Addressing Data Integrity in Value-Based Care Arrangements—For Payers

By Raj Lakhanpal, MD, FACEP, CEO, SpectraMedix

This is the final part of a three-part blog series exploring from both a provider and payer perspective the topic of data integrity in value-based payments—including the various challenges it poses and how best to address those challenges. You can read part one here. and part two here.

Part 3: Addressing Data Integrity in Value-Based Care Arrangements—For Payers

Like providers, payers need data from a variety of sources to impact change and advance in value-based care arrangements. Payers excel in processing claims data, but do not have the capabilities or expertise needed to take advantage of clinical data. Payers need that clinical data to deliver effective care management and coordination, in addition to facilitating quality improvement, cost reduction, and member satisfaction. 

Data gaps, inconsistencies, and overall poor data integrity can significantly impact a payer’s bottom line. Consequences include financial loses due to improper care coordination, lower quality scores, miscalculation of a member’s risk profile, lack of identification of costly members/patients, an inability to model contracts successfully, and reduced member satisfaction scores. So how do payers entering into value-based care arrangements make sure that they have clean, relevant data to create actionable insights and succeed as they enable their provider networks to take on greater risk? 

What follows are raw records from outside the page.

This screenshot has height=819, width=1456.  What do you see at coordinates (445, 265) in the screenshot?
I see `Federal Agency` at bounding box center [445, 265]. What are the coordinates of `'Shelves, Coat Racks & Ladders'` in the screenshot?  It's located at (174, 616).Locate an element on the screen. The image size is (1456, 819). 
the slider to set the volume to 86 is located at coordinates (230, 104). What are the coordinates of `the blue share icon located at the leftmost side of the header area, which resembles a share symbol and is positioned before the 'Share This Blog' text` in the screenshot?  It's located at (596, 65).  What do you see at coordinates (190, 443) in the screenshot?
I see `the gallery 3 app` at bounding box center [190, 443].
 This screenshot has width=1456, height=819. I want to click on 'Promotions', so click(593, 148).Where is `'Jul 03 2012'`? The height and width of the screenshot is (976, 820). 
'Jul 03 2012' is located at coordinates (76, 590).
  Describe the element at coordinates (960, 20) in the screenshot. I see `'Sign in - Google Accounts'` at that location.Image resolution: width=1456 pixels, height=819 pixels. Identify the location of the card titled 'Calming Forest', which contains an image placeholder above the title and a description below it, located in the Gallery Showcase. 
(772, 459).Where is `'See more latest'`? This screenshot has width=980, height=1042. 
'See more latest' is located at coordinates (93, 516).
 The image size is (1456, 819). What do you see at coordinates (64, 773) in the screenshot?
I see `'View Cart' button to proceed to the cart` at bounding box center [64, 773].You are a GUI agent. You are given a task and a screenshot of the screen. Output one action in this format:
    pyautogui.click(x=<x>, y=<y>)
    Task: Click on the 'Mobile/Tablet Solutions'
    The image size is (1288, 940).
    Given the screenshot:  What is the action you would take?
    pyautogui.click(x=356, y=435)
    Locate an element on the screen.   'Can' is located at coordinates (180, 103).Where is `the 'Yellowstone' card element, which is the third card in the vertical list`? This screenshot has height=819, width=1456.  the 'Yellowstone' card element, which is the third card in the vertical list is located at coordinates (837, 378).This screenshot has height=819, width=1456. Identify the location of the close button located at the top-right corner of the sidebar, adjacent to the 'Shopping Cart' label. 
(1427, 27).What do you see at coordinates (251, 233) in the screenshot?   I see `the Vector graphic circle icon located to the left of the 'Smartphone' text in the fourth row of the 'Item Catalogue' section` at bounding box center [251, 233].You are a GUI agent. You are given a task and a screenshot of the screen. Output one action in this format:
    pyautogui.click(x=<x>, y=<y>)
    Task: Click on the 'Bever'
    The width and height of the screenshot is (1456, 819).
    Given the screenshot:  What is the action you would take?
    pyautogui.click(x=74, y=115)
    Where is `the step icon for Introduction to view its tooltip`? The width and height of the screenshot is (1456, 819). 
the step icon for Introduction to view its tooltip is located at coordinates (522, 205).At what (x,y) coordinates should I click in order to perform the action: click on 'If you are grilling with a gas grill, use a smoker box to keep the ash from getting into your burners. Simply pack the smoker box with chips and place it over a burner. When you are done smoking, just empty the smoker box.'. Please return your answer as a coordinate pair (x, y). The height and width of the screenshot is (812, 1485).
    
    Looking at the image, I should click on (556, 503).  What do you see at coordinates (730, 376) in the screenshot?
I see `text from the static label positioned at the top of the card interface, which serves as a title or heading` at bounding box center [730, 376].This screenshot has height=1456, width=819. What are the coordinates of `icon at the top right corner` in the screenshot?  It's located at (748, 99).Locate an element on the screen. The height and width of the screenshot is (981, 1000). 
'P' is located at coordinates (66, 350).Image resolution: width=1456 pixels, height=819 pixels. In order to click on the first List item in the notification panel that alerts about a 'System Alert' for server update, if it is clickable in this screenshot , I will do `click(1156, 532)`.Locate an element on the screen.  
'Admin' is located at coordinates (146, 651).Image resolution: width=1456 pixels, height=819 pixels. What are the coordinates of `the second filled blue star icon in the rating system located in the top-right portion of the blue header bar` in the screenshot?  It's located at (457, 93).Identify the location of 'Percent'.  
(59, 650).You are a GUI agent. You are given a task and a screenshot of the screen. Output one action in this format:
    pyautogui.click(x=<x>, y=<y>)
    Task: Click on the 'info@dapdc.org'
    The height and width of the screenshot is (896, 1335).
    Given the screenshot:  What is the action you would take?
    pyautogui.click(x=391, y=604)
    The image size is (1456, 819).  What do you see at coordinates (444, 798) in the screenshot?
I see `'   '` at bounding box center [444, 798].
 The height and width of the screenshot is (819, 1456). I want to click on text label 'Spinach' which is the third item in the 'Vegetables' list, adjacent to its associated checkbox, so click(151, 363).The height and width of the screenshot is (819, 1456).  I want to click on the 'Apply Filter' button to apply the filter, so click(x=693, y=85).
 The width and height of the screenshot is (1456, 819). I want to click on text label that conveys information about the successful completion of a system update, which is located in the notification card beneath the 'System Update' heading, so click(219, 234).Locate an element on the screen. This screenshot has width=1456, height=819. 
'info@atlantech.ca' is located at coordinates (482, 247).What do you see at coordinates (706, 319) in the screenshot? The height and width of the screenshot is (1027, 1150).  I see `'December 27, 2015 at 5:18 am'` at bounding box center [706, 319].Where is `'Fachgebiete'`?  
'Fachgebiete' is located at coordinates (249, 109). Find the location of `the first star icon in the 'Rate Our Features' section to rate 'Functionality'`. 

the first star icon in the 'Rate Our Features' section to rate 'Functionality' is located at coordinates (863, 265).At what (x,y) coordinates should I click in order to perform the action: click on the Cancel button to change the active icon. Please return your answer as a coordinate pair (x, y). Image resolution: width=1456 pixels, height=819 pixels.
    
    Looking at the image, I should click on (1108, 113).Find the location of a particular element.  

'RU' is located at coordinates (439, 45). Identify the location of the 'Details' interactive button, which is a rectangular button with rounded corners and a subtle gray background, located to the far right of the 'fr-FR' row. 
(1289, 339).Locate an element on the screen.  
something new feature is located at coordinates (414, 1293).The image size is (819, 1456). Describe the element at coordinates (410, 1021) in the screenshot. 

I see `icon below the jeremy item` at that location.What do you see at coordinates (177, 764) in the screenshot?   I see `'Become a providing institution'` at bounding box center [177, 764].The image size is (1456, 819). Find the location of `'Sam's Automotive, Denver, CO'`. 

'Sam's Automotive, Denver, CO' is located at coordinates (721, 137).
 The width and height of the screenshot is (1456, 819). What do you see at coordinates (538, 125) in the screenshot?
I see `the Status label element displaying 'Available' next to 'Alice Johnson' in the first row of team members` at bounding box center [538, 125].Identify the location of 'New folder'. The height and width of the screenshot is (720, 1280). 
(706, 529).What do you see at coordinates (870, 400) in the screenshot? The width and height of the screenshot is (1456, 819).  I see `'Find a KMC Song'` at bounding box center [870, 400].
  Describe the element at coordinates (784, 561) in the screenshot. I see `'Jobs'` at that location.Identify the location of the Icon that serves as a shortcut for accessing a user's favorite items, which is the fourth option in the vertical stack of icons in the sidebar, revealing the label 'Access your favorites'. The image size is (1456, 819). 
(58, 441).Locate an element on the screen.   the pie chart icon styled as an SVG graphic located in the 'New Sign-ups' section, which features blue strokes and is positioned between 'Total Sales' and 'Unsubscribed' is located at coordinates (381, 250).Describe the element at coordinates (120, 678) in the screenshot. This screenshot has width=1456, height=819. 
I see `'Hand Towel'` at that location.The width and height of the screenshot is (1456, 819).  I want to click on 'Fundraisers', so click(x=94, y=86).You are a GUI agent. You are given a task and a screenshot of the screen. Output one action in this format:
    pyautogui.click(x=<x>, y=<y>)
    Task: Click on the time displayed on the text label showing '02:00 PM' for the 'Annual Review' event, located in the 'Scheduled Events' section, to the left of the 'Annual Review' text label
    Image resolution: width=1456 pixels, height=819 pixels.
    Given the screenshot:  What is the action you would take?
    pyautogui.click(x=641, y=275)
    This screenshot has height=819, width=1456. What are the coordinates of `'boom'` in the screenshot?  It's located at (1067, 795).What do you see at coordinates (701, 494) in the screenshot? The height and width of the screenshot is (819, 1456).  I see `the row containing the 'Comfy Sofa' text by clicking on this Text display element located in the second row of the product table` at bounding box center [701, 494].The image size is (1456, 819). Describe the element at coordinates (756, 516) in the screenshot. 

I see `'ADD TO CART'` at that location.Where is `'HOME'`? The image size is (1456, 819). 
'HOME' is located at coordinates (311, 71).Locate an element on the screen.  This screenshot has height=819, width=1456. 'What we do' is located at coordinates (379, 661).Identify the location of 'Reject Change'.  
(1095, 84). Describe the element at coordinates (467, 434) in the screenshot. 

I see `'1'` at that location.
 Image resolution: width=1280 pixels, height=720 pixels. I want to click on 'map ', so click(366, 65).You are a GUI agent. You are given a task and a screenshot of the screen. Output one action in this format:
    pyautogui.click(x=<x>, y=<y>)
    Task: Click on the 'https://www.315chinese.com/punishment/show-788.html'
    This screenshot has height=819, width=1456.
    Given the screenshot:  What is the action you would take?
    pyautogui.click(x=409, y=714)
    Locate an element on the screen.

To begin, they need robust data mapping, validation, and warehousing capabilities which will allow for the integration of claims and clinical data. Actionable insight pulled from integrated data is what really drives the transition to value-based care and succeeding in value-based arrangements, so the importance of integrated data can’t be underscored enough. In addition to claims and clinical data, other sources of data, including social determinants of health, medication data, ADT, lab data, behavioral health, and HIE, are increasingly coming in to play in the value-based care landscape. Having a comprehensive library of data quality reports will additionally help to effectively manage and review data for quality and completeness.

Creating a detailed list of the data sets needed for key lines of business and performing maintenance of data processing operations are keys to regularly maintaining clean data. Payers should also be thinking about coordinating their data and data support processes with an enterprise-wide strategy to be adopted by all parties. It can also help to automate aspects of data collection and reporting where applicable by using tools like natural language processing and artificial intelligence. 

To gain valid insights from the data, modern analytics solutions are required. Payers though often lack the ability to generate actionable insights that advance value-based contracts from integrated data sets. Key benefits that payers and their network providers should expect to derive from their data include:
  • insights to model, standardize, evaluate, and reconcile contract types, including pay for quality, shared savings, shared risk, MLR arrangements, total cost of care, and capitation arrangements
  • cost, utilization, and financial performance analytics that enable network providers to meet contract terms
  • improved quality and risk adjustment capabilities, including the ability to demonstrate ROI in risk adjustment and quality scores
  • integration of behavioral health, SDoH and health equity into value-based care arrangements, especially in CMS contracting initiatives for government-sponsored plans (Medicare, Medicare Advantage, and Medicaid) 
  • the ability to build high-performance networks by determining a common measure set, quality benchmarks, cost benchmarks, and anchoring them to contracts.
Addressing data integrity issues now is critical for payers. It will define whether they serve as effective stewards, guiding their provider networks and populations through value-based care arrangements and enabling them to take on greater risk to the benefit of both payers and providers.